»»

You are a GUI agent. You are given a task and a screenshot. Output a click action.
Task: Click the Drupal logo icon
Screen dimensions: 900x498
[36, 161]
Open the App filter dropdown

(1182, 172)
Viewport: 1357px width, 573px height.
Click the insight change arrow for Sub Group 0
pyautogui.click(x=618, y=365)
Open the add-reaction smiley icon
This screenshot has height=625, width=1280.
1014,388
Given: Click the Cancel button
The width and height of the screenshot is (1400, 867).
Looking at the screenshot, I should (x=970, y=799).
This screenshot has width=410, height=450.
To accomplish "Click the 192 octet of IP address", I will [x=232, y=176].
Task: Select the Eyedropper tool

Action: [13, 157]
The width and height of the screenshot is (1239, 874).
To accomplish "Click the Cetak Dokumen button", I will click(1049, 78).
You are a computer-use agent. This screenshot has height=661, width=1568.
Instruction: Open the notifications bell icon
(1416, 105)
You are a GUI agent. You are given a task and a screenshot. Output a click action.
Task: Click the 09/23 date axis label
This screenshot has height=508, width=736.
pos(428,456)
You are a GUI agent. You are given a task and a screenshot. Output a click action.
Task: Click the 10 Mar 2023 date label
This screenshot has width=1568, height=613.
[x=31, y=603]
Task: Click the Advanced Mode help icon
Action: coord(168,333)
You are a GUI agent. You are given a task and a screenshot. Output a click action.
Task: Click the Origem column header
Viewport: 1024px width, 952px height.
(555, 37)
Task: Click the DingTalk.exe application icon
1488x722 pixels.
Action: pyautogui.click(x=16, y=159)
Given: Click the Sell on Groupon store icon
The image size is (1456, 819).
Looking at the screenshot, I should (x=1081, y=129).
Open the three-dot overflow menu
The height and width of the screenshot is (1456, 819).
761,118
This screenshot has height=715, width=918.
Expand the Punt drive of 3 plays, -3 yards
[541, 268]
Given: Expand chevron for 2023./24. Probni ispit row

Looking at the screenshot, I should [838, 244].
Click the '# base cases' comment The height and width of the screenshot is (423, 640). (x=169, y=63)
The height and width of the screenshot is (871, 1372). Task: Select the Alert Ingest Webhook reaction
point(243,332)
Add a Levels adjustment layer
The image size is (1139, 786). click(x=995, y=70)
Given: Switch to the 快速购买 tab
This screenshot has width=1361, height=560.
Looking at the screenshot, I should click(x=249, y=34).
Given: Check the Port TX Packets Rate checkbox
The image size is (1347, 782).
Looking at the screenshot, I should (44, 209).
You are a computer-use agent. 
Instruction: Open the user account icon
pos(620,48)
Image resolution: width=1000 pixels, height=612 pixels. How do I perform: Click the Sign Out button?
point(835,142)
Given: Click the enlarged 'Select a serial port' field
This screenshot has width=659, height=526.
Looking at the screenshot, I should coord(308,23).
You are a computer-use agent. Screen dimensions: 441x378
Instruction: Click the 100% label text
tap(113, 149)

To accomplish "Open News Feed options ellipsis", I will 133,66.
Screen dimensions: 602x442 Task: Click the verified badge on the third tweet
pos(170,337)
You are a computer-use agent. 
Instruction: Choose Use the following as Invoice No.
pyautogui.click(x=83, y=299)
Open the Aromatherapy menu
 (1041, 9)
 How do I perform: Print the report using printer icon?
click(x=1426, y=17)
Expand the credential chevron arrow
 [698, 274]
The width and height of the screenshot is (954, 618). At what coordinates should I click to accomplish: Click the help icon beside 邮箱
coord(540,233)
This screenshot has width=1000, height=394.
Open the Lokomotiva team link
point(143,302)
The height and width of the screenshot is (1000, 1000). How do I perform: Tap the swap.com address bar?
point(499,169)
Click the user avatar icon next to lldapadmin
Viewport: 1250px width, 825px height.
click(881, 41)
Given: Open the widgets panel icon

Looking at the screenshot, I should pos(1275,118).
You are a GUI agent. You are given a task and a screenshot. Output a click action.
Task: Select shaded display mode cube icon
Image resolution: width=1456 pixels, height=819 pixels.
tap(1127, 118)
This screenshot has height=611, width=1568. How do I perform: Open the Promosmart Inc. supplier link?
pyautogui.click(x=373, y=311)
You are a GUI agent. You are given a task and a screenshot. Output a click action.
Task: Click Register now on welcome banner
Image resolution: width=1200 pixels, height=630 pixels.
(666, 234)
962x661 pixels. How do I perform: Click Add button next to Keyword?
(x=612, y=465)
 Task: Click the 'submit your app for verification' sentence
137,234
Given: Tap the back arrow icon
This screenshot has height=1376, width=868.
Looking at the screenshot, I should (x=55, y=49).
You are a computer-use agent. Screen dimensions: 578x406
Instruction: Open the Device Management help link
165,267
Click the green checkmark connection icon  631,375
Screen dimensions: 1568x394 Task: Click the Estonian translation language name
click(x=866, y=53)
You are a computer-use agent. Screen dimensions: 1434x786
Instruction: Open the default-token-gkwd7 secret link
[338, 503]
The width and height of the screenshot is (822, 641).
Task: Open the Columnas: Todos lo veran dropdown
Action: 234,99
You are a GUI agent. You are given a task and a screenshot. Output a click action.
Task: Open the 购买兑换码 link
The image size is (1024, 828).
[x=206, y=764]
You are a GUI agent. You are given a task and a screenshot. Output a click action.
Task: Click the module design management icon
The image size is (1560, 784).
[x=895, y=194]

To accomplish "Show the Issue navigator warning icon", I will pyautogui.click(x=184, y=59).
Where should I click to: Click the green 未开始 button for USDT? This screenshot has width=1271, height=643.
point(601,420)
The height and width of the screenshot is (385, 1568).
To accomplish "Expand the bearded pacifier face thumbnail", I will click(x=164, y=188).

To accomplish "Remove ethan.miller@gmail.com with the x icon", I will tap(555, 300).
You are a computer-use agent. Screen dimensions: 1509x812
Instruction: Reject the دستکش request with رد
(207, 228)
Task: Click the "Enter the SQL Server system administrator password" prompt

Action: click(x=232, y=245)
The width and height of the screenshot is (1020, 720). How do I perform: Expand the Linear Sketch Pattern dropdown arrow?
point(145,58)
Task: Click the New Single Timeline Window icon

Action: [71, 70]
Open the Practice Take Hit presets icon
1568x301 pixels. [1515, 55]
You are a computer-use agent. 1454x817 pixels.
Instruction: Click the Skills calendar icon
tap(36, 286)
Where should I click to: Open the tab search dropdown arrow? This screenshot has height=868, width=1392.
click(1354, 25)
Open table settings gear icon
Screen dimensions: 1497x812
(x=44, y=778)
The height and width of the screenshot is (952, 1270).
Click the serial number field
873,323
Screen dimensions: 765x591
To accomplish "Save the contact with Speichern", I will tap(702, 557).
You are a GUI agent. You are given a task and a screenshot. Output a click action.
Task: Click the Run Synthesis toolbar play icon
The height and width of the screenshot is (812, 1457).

««

Aim of the exercise = Copy the material starting with the line that contains "Given: Click the enlarged" and going on through the line that contains "point(499,169)", with both of those lines included and nothing changed.

Exercise result =
Given: Click the enlarged 'Select a serial port' field
This screenshot has width=659, height=526.
Looking at the screenshot, I should coord(308,23).
You are a computer-use agent. Screen dimensions: 441x378
Instruction: Click the 100% label text
tap(113, 149)

To accomplish "Open News Feed options ellipsis", I will 133,66.
Screen dimensions: 602x442 Task: Click the verified badge on the third tweet
pos(170,337)
You are a computer-use agent. 
Instruction: Choose Use the following as Invoice No.
pyautogui.click(x=83, y=299)
Open the Aromatherapy menu
 (1041, 9)
 How do I perform: Print the report using printer icon?
click(x=1426, y=17)
Expand the credential chevron arrow
 [698, 274]
The width and height of the screenshot is (954, 618). At what coordinates should I click to accomplish: Click the help icon beside 邮箱
coord(540,233)
This screenshot has width=1000, height=394.
Open the Lokomotiva team link
point(143,302)
The height and width of the screenshot is (1000, 1000). How do I perform: Tap the swap.com address bar?
point(499,169)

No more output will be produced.